Mr Wyden wrote in his letter to US director of national intelligence, John Ratcliffe, that the US intelligence community was "still lagging behind" and a failed to implement "even the most basic cybersecurity technologies in widespread use elsewhere in the federal government".
Congress should "reconsider" a law to exempt "intelligence agencies from federal cybersecurity requirements," he added.
“Congress did so reasonably expecting that intelligence agencies that have been entrusted with our nation’s most valuable secrets would of course go above and beyond the steps taken by the rest of the government to secure their systems. Unfortunately, it is now clear that exempting the intelligence community from baseline federal cybersecurity requirements was a mistake,” Wyden wrote.
The "damning" CIA report had also exposed the "serious lapses in the cybersecurity of the nation's top intelligence agencies", he tweeted on Wednesday.
— Ron Wyden (@RonWyden) June 16, 2020
"I'm pressing DNI John Ratcliffe on how he plans to better protect our country's most sensitive secrets. We've seen what happens when they're left vulnerable," he tweeted.
The letter cited a report from the CIA WikiLeaks Task Force (WTF) in 2017 stating that cybersecurity failures in the US government had led to "the largest data loss in CIA history", referring to the Vault 7 files published by WikiLeaks.
The redacted report, written by the US Department of Justice, found "woefully lax" cybersecurity measures at the CIA which exposed "acute vulnerabilities" in key IT systems.
“Had the data been stolen for the benefit of a state adversary and not published, we might still be unaware of the loss,” the report found.

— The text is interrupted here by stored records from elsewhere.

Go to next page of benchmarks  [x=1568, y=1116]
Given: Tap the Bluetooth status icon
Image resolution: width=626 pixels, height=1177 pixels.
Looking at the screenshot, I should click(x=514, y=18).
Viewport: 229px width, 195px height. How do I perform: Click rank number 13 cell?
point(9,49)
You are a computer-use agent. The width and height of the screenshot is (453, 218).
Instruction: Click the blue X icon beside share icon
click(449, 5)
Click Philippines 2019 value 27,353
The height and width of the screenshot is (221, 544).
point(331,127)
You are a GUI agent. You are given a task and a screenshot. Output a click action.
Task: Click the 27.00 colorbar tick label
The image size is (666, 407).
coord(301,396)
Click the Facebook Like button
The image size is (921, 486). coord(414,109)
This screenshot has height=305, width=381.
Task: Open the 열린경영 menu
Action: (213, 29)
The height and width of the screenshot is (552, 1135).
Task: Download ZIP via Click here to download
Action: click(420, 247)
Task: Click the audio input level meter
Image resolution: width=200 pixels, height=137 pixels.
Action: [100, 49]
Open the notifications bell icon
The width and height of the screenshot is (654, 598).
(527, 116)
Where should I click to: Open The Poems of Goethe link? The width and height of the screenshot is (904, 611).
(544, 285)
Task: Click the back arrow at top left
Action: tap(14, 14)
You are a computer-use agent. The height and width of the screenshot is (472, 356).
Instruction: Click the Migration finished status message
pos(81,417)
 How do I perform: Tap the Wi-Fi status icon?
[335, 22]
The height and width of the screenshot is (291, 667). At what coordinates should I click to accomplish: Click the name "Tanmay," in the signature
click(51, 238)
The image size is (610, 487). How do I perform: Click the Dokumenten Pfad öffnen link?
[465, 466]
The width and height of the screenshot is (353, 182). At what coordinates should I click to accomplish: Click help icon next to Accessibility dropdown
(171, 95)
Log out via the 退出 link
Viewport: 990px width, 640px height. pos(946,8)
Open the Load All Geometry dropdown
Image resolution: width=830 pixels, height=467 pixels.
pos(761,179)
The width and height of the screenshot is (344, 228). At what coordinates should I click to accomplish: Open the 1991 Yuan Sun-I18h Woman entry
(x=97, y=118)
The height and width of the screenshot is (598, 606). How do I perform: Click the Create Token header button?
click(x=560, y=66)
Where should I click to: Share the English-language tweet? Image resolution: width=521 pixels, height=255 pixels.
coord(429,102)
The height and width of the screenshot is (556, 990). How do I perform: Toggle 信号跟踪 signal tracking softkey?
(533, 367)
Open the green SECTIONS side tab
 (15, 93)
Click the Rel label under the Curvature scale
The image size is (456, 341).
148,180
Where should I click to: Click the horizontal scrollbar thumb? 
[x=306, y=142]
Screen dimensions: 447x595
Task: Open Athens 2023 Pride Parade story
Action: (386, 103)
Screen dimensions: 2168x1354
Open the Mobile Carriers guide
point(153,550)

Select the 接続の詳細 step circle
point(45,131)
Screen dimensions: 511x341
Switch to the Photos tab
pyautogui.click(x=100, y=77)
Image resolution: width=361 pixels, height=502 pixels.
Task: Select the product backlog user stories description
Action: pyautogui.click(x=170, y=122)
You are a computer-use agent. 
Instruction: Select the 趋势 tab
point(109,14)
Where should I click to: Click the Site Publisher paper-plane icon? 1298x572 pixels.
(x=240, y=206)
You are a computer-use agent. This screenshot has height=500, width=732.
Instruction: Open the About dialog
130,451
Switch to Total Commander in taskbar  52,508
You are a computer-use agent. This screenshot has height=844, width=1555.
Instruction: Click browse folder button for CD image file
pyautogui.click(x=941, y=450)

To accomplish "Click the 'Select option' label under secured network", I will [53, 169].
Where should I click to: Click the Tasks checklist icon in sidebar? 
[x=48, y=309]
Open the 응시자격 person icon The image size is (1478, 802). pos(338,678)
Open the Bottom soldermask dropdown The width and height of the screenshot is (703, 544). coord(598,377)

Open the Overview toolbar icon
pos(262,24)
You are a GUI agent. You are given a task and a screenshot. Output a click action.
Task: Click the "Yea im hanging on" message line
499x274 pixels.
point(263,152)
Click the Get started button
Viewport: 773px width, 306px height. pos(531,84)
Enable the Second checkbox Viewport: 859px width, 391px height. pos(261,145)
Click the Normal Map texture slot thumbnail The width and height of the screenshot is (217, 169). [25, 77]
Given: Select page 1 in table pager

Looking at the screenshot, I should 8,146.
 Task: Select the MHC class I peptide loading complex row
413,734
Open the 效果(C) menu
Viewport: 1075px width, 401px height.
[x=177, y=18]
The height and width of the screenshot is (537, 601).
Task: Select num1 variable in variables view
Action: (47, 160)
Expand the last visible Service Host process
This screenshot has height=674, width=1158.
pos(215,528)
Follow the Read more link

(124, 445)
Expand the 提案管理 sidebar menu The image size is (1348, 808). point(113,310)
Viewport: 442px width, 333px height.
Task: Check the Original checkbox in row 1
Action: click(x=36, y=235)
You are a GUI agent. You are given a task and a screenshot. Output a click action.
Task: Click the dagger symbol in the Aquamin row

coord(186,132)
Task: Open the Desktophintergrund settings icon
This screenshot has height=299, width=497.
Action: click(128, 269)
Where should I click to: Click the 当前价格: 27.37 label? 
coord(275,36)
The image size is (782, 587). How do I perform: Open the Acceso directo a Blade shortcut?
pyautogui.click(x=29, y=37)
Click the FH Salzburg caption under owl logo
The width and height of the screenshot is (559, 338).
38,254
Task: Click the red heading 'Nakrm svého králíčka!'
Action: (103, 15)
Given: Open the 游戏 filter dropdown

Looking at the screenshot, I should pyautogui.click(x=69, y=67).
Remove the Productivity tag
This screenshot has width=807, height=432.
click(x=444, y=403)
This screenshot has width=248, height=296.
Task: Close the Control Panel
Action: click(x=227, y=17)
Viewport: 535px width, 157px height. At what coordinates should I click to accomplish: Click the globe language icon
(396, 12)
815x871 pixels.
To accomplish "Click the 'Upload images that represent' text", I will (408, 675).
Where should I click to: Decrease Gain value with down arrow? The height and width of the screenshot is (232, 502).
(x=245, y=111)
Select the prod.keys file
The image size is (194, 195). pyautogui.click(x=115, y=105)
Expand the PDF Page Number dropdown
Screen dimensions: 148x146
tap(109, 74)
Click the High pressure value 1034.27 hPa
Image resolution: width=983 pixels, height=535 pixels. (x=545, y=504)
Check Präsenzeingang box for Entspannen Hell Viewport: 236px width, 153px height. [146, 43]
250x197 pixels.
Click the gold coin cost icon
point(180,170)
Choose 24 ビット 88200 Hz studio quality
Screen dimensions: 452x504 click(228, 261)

The files, exposed by former software engineer Joshua Schulte, revealed 91 of around 500 malware and spyware tools used by the CIA's Center for Cyber Intelligence to hack into operating systems, browsers, messaging apps and devices such as mobiles, among numerous others. Schulte plead not guilty and faces 11 counts, including lying to the Federal Bureau of Investigation, a serious offence that could potentially carry a ten-year sentence.
"Year Zero", the first part of the Vault 7, disclosed 8,761 documents from the cybersecurity centre in Langley, Virginia, which found the CIA had targeted French political parties and candidates in the 2012 US elections. The CIA's arsenal of weaponised "zero day" malware and viruses held over "several hundred million lines of code" and was spread amongst former US government hackers and contractors "in an [unauthorized] manner", according to a WikiLeaks press statement.
Such programmes targeted products from numerous US and European companies, including Apple, Google, Samsung and Microsoft, converting devices into "covert microphones", the whistleblowing organisation added.